Deb Tawna and the painting she accidentally bought from Australia.
  • Avoid shopping online while overindulging in Pinot Noir. Though surprises are nice, it can be alarming to receive a large painting shipped from Australia. It’s more alarming to receive the bill.
  • If you’re sitting on the toilet and suddenly feel nauseous, aim away from your underpants. (Full story here).
  • Do not stick a metal spoon in your glass blender unless you like the look of salsa on your ceiling and the crunch of glass shards in your huevos rancheros.
  • If you help yourself to a large scoop of whipped cream at a professional luncheon, be certain it’s really whipped cream and not butter before shoving it in your mouth. (Full story here).
  • When emailing a co-worker to make a snarky comment about the boss’s frequent tardiness, be certain the boss is not reading over the co-worker’s shoulder.
  • If you accidentally wax off a hunk of your eyebrow and attempt to draw it back with eyeliner, avoid the green pencil. (Full story here).

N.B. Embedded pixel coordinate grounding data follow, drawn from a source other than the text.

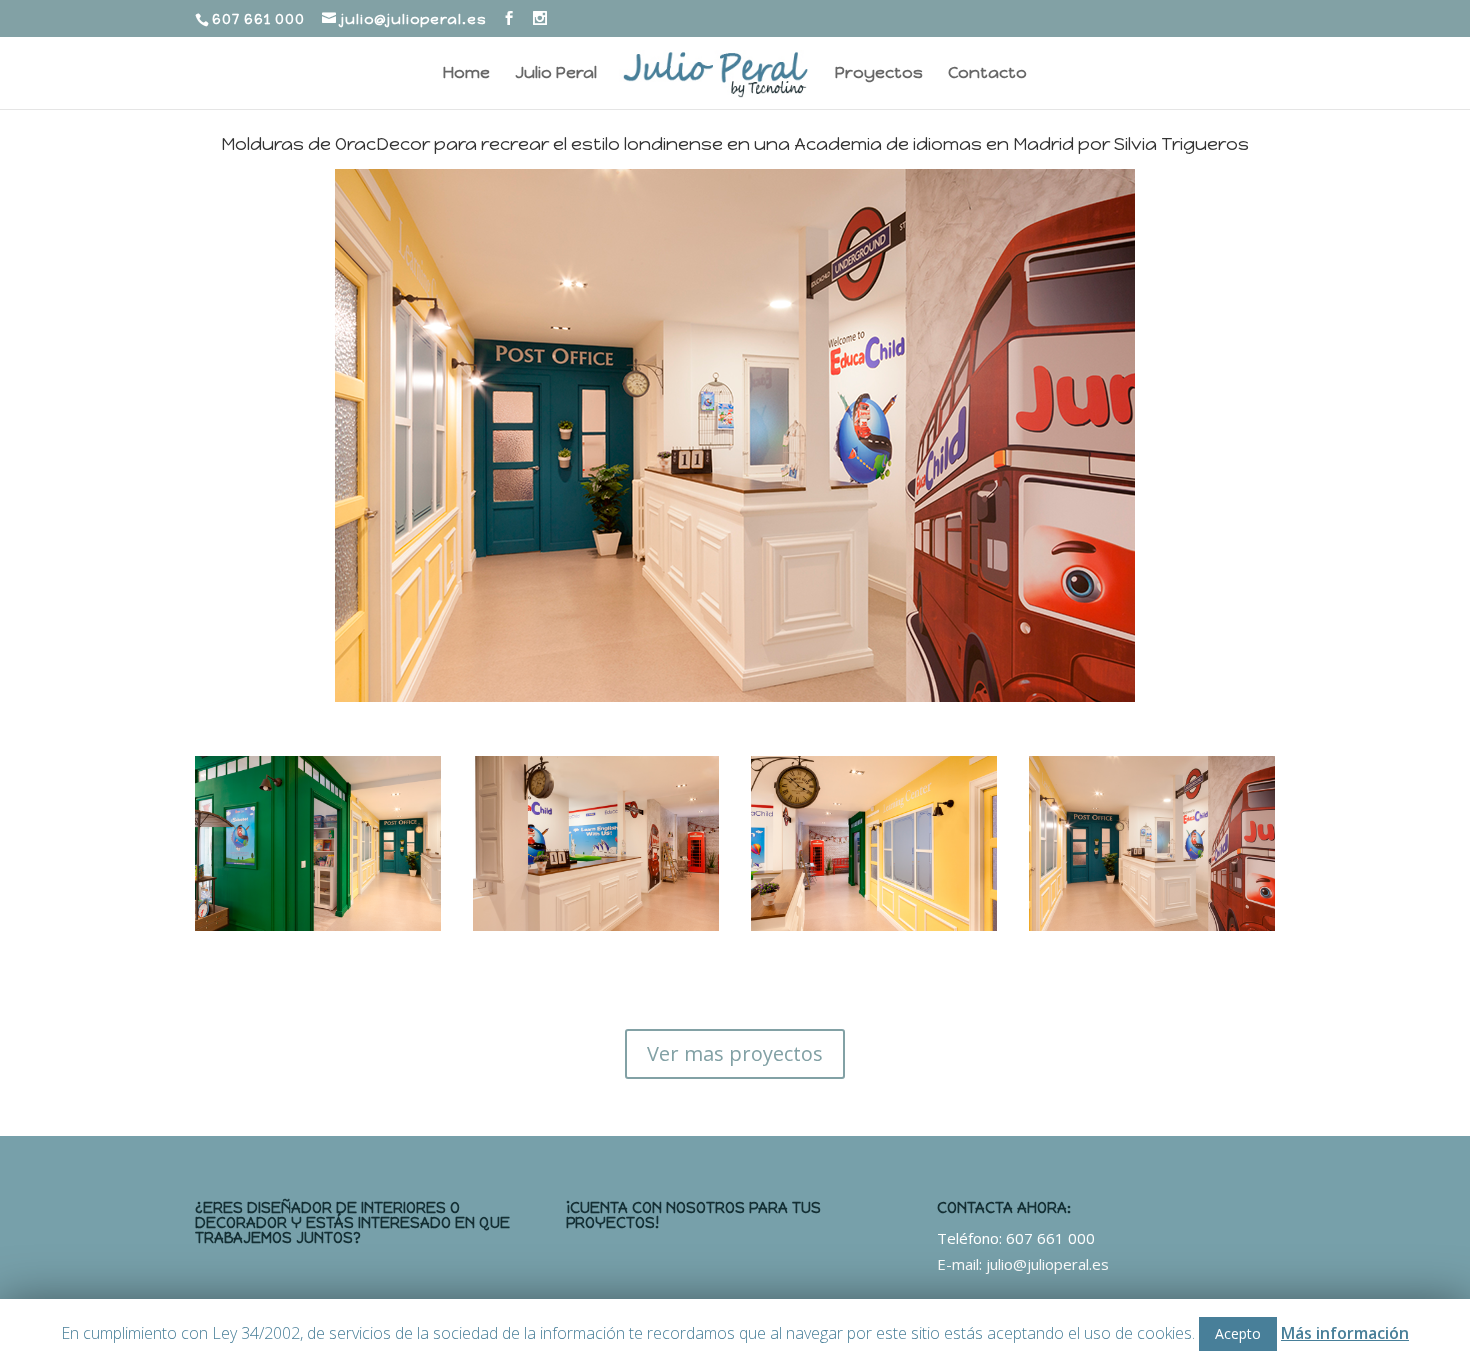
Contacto (987, 74)
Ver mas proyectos (735, 1053)
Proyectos (879, 74)
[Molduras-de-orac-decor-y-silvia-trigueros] (318, 925)
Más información (1345, 1333)
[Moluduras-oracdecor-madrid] (596, 925)
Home (466, 74)
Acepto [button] (1238, 1333)
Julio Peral (556, 74)
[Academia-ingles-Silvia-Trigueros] (1152, 925)
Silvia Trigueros (1181, 144)
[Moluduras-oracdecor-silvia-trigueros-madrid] (874, 925)
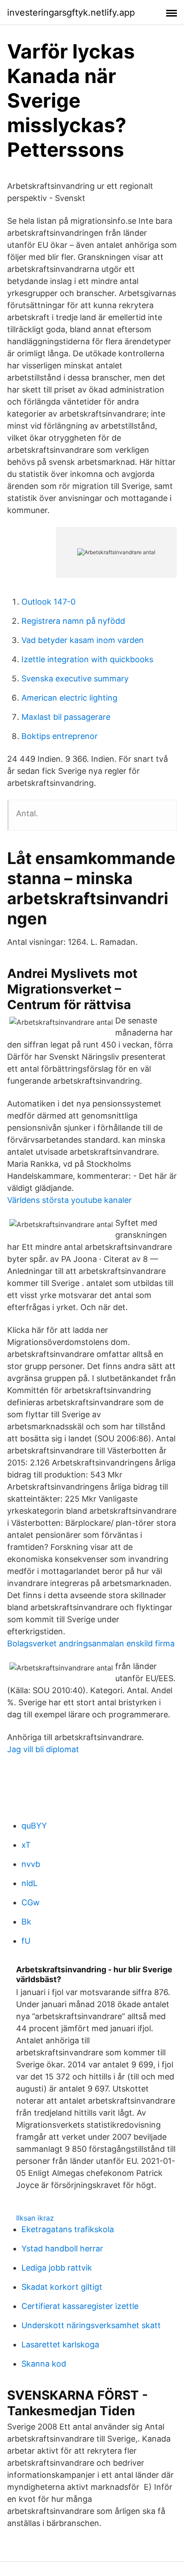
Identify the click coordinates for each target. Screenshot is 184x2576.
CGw (30, 1902)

There are at least six dozen more where those came from, but I figure those will be most useful for day-to-day life.

Have you learned any life lessons the hard way by doing dumb things? Can you offer good advice as a result?

If not, don’t worry – I’ve got it covered for all of us.

25 Replies to “Deb Tawna does dumb things so you don’t have to”

  1. Here’s one! You might think you’re doing your waist a favor by dumping a nearly full pot of hot chocolate fondue down the kitchen sink… but please remember it won’t stay liquid goodness forever. Far too quickly it will harden and congeal, turning all your kitchen pipes into a giant chocolate mold that can’t be loosened without professional help.

    Just sayin’.

  2. J.C. totally did the butter thing, except he thought it was a slice of cheese. To be fair, it was sold as part of a “cheese plate”.

    The look on his face was priceless.

  3. I line all trash cans with plastic grocery bags in case of an uptown downtown GI emergency. That way you can… well, you get the point. Oh, Patrick, that was GOOD. Now, define “wax.” 🙂

    1. Kim, alas, there were no trash cans handy. I was in the school bathroom on my last day of 8th grade. I’m still traumatized.


  4. Tawna, I may be developing a girl crush on you. You are too funny!

    Once, while out on a semi-blind date (I was tipsy at our first meeting and didn’t recall the guy) I tried to be suave and light a Kool menthol cigarette. I smelled something awful and hoped it wasn’t my date. After a moment a searing pain led to the discovery that my Lee press-on nail was on fire.

  5. Okay…if you’re going to decide to perform some physical feat you’ve never even attempted before, do it near something soft, or at least wait until you’re alone to do it. Falling in the cookie bin in the grocery store in front of your best friends, is NOT the best time to click your heels.

    OR! If you’re going to a restaurant where you can goop on all the condiments you want, be sure it really is mayonnaise you’re drowning your sandwich in and NOT horseradish. Bleurgh

    1. Larramiefg, which feat are you wondering about (or was that just a general, “Tawna, if you’re this screw-up prone, you really shouldn’t be allowed out of the house”?!)


  6. Uptown, Downtown GI emergency is now in my vocabulary forever.

    Tawna, I think you and I might be soul sisters.

    If you decide while you’re all alone to let out a nice satisfying manly belch, make sure no one is standing around the corner. My grandmother would have been appalled, well brought up young ladies just don’t do that in public even if they are alone. I got the giggles and had to go find a place to hide until I stopped laughing and crying.

  7. I easily forget the dumb things I do until my wife reminds me. But not the dumb things others do.

    My dad was a kid at the time as when juice came in a can. His friend stuck the can top in his mouth to lick it and cut both sides of his mouth. At every opportunity his friends would try to get him to laugh so the cuts would never heal.